• What you will do:
Search the material below for the string "color" and extract each line that has it.

• Records for processing:
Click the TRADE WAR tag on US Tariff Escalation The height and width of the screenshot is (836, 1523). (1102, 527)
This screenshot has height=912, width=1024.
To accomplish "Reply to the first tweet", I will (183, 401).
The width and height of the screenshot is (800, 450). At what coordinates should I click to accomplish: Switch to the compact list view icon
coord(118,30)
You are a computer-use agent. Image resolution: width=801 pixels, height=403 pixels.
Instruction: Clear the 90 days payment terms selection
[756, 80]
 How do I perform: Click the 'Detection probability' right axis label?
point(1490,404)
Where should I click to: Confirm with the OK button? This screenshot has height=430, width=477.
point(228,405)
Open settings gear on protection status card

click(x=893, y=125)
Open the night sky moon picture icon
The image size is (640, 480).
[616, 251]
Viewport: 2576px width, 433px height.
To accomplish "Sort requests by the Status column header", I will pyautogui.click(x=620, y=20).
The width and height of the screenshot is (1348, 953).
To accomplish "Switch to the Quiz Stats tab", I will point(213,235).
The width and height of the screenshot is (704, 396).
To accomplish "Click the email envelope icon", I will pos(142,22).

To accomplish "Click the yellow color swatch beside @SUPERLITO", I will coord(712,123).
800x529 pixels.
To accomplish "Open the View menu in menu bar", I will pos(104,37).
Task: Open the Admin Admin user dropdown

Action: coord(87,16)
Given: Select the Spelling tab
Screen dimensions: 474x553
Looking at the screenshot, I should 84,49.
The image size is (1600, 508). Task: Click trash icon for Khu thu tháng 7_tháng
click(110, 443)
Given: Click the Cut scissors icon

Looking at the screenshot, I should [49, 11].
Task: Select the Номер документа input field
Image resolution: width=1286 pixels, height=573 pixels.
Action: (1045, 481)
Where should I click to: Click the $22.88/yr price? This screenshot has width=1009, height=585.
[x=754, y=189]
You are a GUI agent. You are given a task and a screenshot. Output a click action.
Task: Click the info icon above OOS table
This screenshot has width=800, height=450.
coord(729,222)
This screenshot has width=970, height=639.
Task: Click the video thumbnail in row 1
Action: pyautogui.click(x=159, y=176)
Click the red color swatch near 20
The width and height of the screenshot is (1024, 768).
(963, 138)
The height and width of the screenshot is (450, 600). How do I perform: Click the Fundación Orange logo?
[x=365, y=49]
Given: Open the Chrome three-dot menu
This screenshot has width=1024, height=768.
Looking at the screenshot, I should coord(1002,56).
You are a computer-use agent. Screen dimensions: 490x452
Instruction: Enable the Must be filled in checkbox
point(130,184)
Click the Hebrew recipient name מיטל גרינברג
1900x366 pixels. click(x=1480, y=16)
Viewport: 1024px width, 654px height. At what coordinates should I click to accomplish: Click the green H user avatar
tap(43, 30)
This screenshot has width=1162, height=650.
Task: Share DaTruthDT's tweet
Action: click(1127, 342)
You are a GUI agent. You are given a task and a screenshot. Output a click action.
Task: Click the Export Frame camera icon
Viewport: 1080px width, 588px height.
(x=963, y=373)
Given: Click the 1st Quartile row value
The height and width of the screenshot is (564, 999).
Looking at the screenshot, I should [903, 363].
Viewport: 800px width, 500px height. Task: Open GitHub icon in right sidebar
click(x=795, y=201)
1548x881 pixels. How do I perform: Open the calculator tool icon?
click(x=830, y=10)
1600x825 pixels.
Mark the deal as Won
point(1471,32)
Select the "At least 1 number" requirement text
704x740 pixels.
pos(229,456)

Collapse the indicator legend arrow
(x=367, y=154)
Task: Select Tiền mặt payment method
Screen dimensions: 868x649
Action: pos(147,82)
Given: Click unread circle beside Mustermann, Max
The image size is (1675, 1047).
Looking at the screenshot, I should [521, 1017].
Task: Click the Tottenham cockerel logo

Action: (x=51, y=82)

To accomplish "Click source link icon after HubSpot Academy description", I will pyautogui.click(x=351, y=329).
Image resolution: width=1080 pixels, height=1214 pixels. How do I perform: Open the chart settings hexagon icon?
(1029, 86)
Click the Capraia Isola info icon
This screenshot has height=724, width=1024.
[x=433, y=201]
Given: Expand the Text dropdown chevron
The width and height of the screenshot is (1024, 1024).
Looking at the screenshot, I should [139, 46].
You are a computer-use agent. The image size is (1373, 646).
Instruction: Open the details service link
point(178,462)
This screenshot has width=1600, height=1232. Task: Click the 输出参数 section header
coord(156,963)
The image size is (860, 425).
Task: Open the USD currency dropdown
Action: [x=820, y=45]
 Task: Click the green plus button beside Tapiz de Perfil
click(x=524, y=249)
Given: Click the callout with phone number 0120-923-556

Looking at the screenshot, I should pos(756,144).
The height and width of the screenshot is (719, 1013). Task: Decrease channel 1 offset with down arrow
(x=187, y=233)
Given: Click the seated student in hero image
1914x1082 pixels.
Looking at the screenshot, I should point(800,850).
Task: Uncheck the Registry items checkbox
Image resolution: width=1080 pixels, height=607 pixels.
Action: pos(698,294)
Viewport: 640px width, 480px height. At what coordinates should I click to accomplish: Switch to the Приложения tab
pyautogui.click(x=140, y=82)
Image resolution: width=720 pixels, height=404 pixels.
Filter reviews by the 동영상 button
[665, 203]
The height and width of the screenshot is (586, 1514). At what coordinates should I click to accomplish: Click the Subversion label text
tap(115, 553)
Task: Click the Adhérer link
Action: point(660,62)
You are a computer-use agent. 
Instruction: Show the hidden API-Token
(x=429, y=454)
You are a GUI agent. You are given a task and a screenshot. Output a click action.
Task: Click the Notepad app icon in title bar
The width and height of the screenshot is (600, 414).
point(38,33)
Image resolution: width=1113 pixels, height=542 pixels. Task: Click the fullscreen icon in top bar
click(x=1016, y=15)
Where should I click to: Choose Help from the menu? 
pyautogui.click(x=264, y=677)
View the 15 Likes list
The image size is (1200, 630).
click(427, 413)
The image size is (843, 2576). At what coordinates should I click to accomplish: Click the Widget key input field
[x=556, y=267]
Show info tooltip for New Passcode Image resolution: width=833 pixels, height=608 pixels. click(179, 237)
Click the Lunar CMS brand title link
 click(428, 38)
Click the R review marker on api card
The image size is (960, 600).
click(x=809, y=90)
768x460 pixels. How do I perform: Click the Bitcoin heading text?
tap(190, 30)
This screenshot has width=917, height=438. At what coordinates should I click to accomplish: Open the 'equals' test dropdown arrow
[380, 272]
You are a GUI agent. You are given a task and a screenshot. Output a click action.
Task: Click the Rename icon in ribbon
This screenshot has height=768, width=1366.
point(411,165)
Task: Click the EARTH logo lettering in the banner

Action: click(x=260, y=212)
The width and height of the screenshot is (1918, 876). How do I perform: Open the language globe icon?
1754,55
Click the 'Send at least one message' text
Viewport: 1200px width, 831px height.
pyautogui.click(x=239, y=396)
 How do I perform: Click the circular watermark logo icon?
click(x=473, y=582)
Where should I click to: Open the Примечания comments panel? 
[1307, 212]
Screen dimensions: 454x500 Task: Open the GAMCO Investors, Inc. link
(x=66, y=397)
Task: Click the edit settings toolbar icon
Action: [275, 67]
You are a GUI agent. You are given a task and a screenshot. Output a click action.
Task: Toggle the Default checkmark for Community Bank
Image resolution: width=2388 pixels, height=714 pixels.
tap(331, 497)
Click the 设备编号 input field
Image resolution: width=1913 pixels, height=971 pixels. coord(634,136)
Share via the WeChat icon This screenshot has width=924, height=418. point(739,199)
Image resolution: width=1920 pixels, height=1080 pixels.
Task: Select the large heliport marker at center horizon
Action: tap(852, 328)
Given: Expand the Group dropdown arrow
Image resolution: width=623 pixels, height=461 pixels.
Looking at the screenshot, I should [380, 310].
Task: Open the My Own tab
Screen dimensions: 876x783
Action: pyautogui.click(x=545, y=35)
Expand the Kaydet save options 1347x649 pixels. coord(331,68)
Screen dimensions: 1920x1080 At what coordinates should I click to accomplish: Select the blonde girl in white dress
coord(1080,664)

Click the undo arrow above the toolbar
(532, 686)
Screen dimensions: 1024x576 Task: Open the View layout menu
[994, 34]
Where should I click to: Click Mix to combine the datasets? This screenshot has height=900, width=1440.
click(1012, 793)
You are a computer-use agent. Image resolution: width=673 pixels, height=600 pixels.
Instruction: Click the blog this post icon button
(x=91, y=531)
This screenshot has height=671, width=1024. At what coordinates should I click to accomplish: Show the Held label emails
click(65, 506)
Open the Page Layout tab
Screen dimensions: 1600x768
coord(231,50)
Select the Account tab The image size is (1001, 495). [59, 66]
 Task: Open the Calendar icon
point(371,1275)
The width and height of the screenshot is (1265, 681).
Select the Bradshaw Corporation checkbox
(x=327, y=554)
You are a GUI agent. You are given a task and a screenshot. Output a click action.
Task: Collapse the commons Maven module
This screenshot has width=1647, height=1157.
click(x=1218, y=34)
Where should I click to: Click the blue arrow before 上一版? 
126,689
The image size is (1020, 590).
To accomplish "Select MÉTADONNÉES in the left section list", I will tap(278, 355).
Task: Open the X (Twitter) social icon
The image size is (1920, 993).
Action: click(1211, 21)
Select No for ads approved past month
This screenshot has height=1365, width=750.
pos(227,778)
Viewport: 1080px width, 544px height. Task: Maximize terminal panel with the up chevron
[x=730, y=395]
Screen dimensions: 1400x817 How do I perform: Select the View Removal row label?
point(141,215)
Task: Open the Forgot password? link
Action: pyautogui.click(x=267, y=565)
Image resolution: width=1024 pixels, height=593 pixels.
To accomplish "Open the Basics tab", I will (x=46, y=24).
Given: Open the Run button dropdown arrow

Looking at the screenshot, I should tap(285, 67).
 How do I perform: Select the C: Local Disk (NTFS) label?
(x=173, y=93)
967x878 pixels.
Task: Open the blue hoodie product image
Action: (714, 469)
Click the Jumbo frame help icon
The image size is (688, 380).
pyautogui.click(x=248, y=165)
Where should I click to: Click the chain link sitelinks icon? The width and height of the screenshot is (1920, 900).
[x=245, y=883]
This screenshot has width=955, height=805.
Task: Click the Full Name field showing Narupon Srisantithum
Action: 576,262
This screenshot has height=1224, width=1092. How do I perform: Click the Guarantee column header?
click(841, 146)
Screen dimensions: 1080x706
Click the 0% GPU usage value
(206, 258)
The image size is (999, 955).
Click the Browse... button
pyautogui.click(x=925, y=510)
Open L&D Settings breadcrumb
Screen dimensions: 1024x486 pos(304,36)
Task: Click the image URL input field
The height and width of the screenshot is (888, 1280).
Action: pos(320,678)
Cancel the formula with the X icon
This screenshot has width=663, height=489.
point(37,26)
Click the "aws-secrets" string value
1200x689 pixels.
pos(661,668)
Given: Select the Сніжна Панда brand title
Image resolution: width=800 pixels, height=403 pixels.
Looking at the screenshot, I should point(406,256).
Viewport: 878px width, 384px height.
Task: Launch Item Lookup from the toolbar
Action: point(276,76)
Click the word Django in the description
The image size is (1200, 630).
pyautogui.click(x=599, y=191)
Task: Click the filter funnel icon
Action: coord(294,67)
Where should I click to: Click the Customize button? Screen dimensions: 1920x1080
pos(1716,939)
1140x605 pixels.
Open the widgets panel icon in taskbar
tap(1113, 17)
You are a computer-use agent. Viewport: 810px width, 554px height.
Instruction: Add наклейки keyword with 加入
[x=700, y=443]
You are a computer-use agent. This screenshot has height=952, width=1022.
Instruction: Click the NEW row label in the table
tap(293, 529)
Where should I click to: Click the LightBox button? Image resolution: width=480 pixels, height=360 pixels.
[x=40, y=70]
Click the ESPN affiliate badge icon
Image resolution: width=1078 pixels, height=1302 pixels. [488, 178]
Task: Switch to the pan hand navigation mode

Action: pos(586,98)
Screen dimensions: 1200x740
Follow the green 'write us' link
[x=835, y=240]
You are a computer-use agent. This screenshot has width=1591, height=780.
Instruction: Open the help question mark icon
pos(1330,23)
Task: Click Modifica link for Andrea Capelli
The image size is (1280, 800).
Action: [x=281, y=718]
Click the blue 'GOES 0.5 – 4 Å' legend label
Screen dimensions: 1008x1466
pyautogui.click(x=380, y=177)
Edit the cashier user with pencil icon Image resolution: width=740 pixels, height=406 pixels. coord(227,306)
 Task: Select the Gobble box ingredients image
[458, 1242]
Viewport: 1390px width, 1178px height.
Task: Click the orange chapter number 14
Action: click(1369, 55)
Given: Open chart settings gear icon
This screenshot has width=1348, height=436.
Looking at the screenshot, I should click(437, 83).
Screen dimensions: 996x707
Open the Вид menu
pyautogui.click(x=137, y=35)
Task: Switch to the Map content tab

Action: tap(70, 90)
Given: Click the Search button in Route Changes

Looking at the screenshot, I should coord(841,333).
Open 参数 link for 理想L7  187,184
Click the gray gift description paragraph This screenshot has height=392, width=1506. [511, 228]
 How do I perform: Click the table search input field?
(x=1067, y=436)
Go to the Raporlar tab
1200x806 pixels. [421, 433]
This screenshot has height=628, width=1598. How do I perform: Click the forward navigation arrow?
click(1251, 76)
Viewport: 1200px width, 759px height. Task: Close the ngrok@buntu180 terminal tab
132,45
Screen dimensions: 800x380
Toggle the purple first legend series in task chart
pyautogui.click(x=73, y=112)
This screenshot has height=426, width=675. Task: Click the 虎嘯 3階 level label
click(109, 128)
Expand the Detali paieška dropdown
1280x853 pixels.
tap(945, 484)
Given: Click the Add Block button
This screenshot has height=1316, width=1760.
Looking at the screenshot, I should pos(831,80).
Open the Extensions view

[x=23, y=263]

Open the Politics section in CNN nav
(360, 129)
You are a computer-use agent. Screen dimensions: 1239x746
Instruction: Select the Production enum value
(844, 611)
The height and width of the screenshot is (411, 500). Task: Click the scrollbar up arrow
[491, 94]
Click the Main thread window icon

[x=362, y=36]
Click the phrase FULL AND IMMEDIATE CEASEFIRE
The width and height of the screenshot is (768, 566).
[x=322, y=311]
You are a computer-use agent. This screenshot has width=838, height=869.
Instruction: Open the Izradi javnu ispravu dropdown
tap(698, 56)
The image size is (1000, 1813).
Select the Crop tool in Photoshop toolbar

• Response to the exercise:
To accomplish "Click the yellow color swatch beside @SUPERLITO", I will coord(712,123).
Click the red color swatch near 20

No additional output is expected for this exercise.